▶ EXERCISE AIM:
Copy out all lines bearing the word "computer" from the listing below.

----- DATASET EXCERPTS

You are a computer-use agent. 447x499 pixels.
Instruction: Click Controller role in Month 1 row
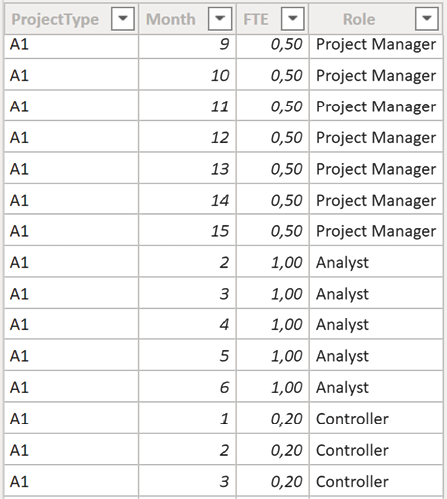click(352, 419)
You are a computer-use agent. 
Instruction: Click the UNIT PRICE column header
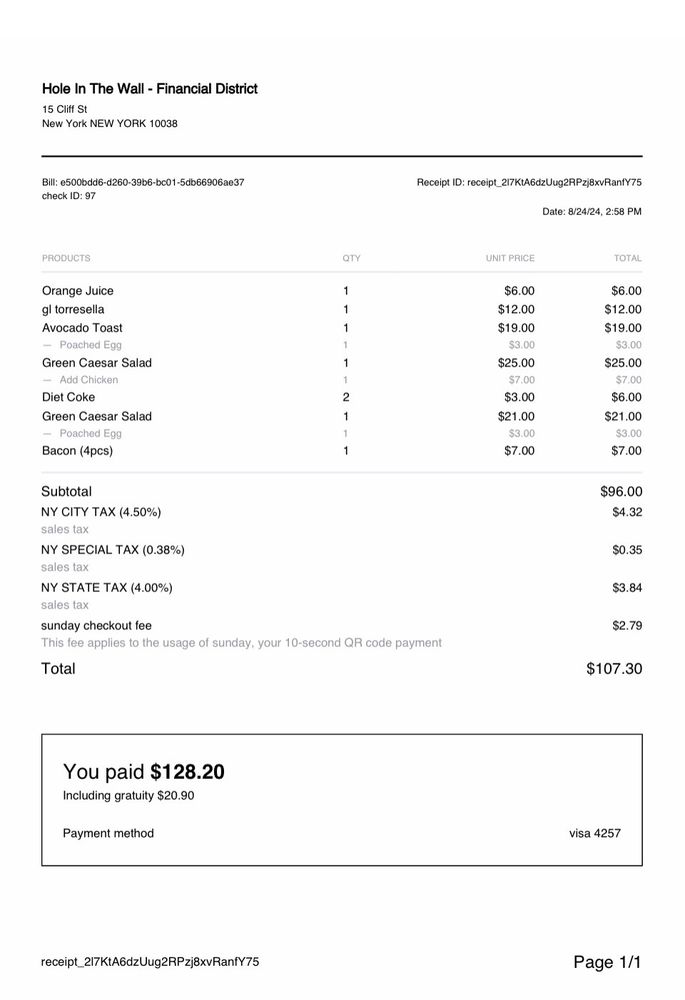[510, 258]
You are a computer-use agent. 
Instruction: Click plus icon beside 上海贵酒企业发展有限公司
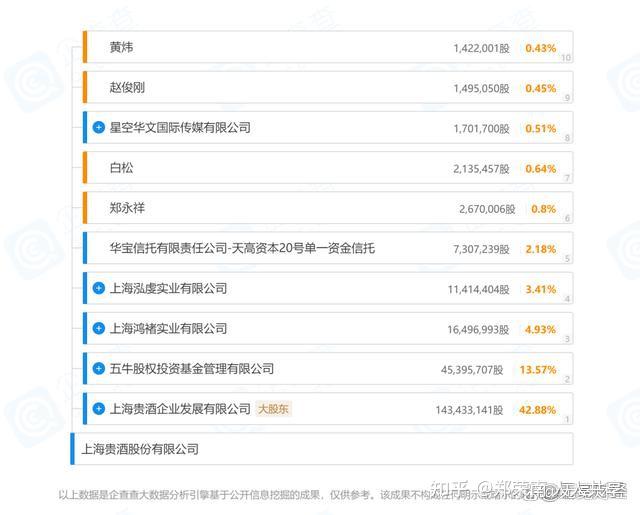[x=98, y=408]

----------
----- DATASET EXCERPTS

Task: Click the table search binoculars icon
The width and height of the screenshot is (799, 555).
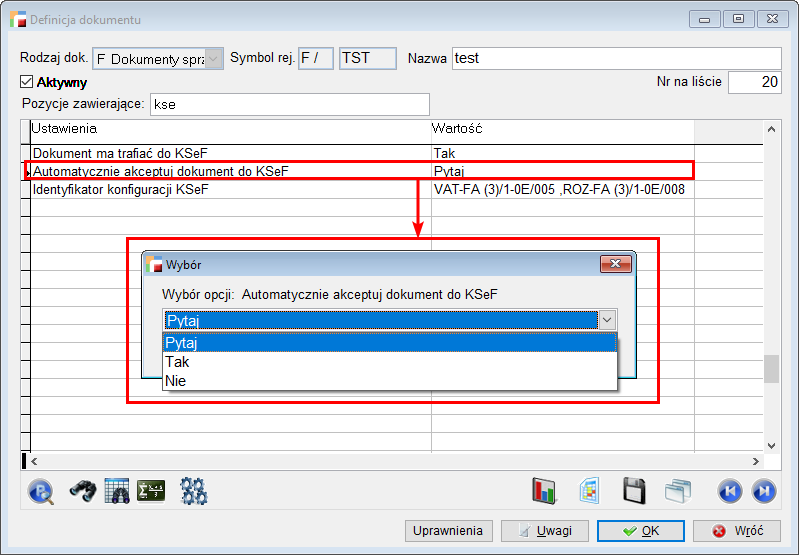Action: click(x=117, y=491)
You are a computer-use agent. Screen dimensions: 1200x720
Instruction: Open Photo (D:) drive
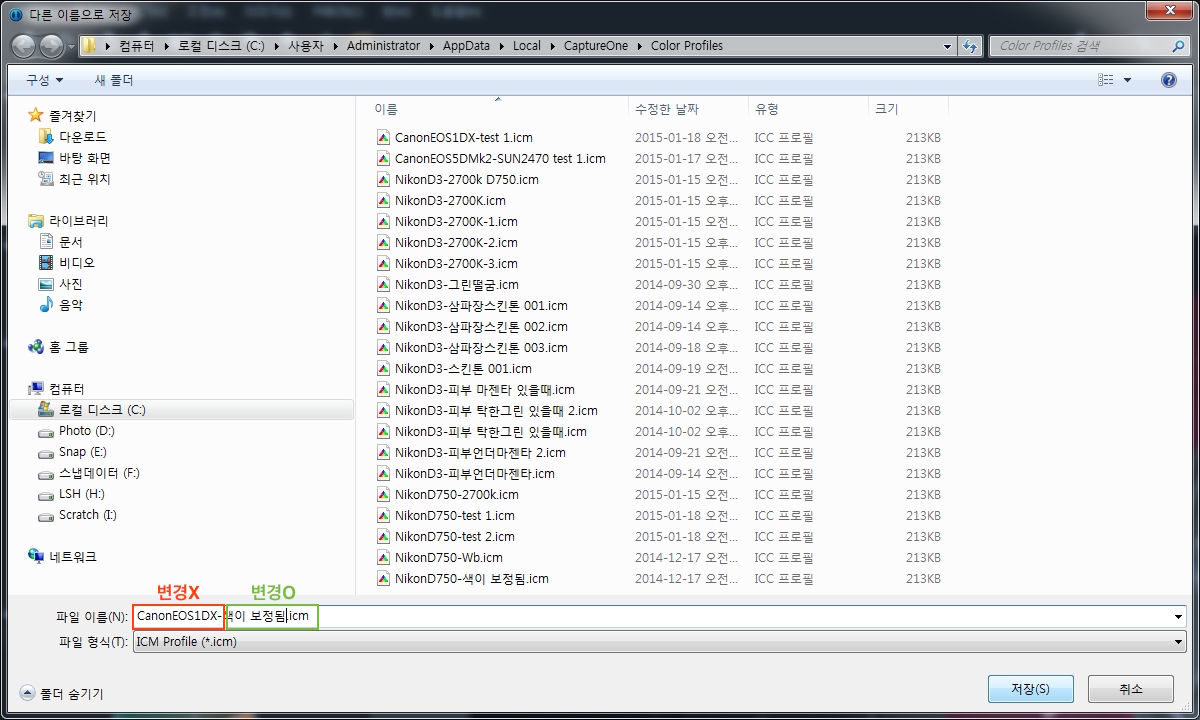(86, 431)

----------
----- DATASET EXCERPTS

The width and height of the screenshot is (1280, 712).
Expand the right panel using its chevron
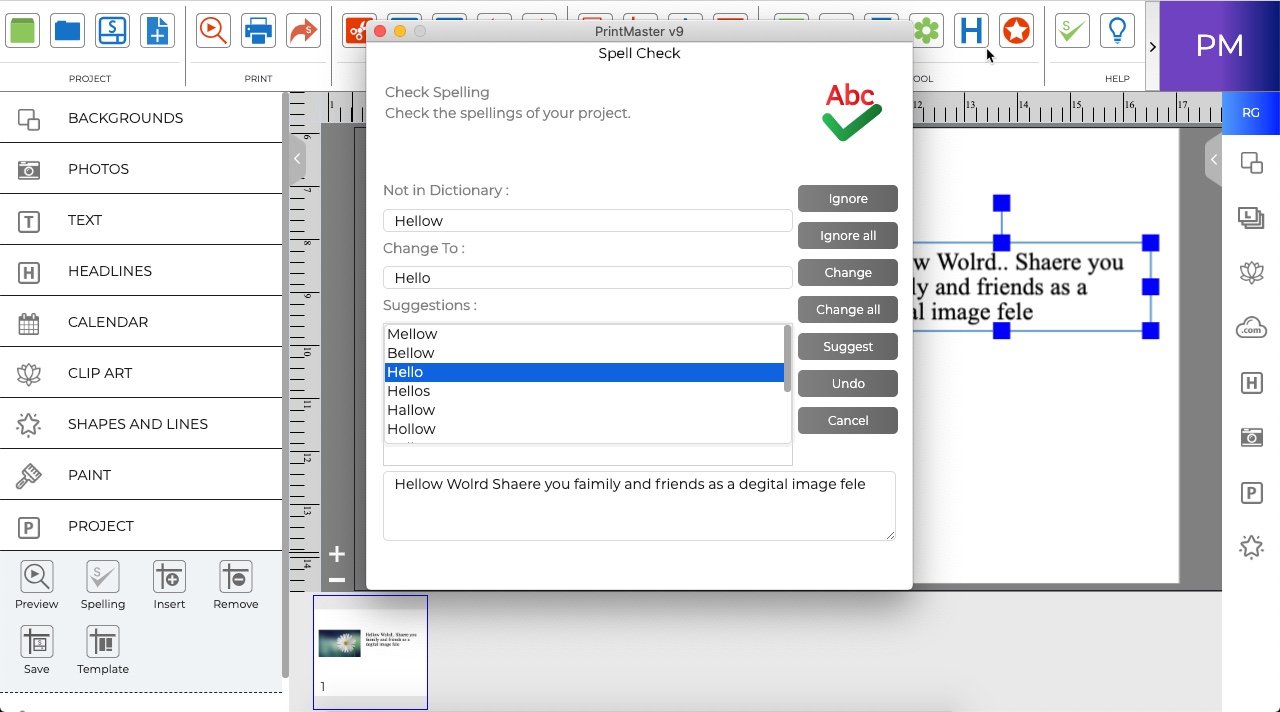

----------

▶ EXERCISE RESULT:
You are a computer-use agent. 447x499 pixels.
You are a computer-use agent. 
You are a computer-use agent. 
You are a computer-use agent. Screen dimensions: 1200x720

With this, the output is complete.